Total Operation & Maintenance (O&M) expenses increased $4.1 million in 2010 compared to 2009. The changes in O&M expenses reflect higher utility operating costs. O&M expenses in 2010 also reflect the full integration of Northern Utilities Inc. (Northern Utilities) and Granite State Gas Transmission Inc. (Granite State) into the Company's consolidated operating results. In 2009, the Company recognized professional fees of approximately $3.0 million related to regulatory and legal matters concerning the Company's preparation and response to the devastating ice storm that struck the New England region in December 2008.
Depreciation and Amortization expense increased $1.5 million in 2010 compared to 2009, reflecting higher depreciation on normal utility plant additions partially offset by lower net amortization expense in the current year.
Interest Expense, Net increased $2.3 million in 2010 compared to 2009. The increase is primarily due to the issuance of $40 million of long-term notes by Unitil Energy Systems, Inc. and Northern Utilities in March 2010.
Federal and State Income Taxes decreased by $0.9 million in 2010 due to lower pre-tax income in 2010 compared to 2009.
All other expenses increased $0.8 million in 2010 compared to 2009, primarily reflecting higher property taxes and payroll taxes.
At its January 2011 meeting, the Unitil Board of Directors declared the regular quarterly dividend on the Company's common stock of $0.345 per share. Unitil paid common dividends of $1.38 in 2010.

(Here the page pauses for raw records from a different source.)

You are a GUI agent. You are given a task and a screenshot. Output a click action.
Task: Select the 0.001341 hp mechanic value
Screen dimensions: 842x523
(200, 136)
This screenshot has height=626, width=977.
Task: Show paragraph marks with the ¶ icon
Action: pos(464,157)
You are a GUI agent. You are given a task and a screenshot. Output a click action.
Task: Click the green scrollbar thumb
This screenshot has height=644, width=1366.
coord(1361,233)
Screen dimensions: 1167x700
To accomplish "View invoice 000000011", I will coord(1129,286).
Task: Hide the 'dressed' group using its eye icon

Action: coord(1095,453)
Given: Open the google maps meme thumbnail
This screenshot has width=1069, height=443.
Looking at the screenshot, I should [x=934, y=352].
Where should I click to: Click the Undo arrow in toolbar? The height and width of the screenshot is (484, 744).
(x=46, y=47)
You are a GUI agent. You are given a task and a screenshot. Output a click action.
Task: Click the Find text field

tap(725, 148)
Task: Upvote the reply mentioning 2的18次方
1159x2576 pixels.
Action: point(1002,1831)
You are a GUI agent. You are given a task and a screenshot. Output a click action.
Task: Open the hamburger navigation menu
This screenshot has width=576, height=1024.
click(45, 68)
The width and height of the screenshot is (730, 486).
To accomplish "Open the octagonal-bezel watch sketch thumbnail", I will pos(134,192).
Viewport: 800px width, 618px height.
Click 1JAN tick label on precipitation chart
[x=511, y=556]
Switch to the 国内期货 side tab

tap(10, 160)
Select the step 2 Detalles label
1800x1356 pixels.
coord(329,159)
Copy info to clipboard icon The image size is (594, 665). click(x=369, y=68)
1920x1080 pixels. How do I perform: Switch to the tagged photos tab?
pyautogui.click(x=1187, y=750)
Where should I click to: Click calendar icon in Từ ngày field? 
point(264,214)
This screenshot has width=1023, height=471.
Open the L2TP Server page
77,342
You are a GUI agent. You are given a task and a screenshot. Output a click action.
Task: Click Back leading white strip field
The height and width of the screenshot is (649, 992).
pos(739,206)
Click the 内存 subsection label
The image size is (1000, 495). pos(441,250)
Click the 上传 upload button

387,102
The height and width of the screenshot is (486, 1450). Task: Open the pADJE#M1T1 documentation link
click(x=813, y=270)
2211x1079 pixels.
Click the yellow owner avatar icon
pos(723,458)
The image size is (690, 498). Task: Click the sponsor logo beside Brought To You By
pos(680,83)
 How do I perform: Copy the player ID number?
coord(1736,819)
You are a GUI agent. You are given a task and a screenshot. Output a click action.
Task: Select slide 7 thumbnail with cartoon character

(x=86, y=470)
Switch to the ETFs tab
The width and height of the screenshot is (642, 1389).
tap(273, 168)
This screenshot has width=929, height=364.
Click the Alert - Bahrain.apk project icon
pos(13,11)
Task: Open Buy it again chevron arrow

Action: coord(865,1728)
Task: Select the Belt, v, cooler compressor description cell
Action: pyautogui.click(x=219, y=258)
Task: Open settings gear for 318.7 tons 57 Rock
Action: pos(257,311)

Earnings per share for 2010 are not directly comparable with 2009 due to the issuance of 5.0 million common shares between December 2008 and June 2009 to complete the financing associated with the Company's acquisition of Northern Utilities and Granite State in December 2008.
The Company's results are expected to reflect the seasonal nature of the acquired natural gas businesses. Accordingly, the Company expects that results of operations will be positively affected during the first and fourth quarters, when sales of natural gas are typically higher, and negatively affected during the second and third quarters, when gas operating and maintenance expenses usually exceed sales margins in the period.
Rate Case Activity
On April 15, 2010, Unitil Energy filed for a distribution base rate increase of $10.1 million. The Company's filing also included a proposed long-term rate plan establishing step adjustments for future utility plant investments and an enhanced reliability and vegetation management programs. On June 29, 2010, the New Hampshire Public Utilities Commission (NHPUC) issued an order approving a temporary rate increase for Unitil Energy of $5.2 million effective July 1, 2010. Once permanent rates are approved by the NHPUC, they will be reconciled to the date temporary rates were ordered. The Company is currently engaged in settlement procedures regarding the permanent rate level and a long-term rate plan. A hearing in this matter is scheduled for early February 2011.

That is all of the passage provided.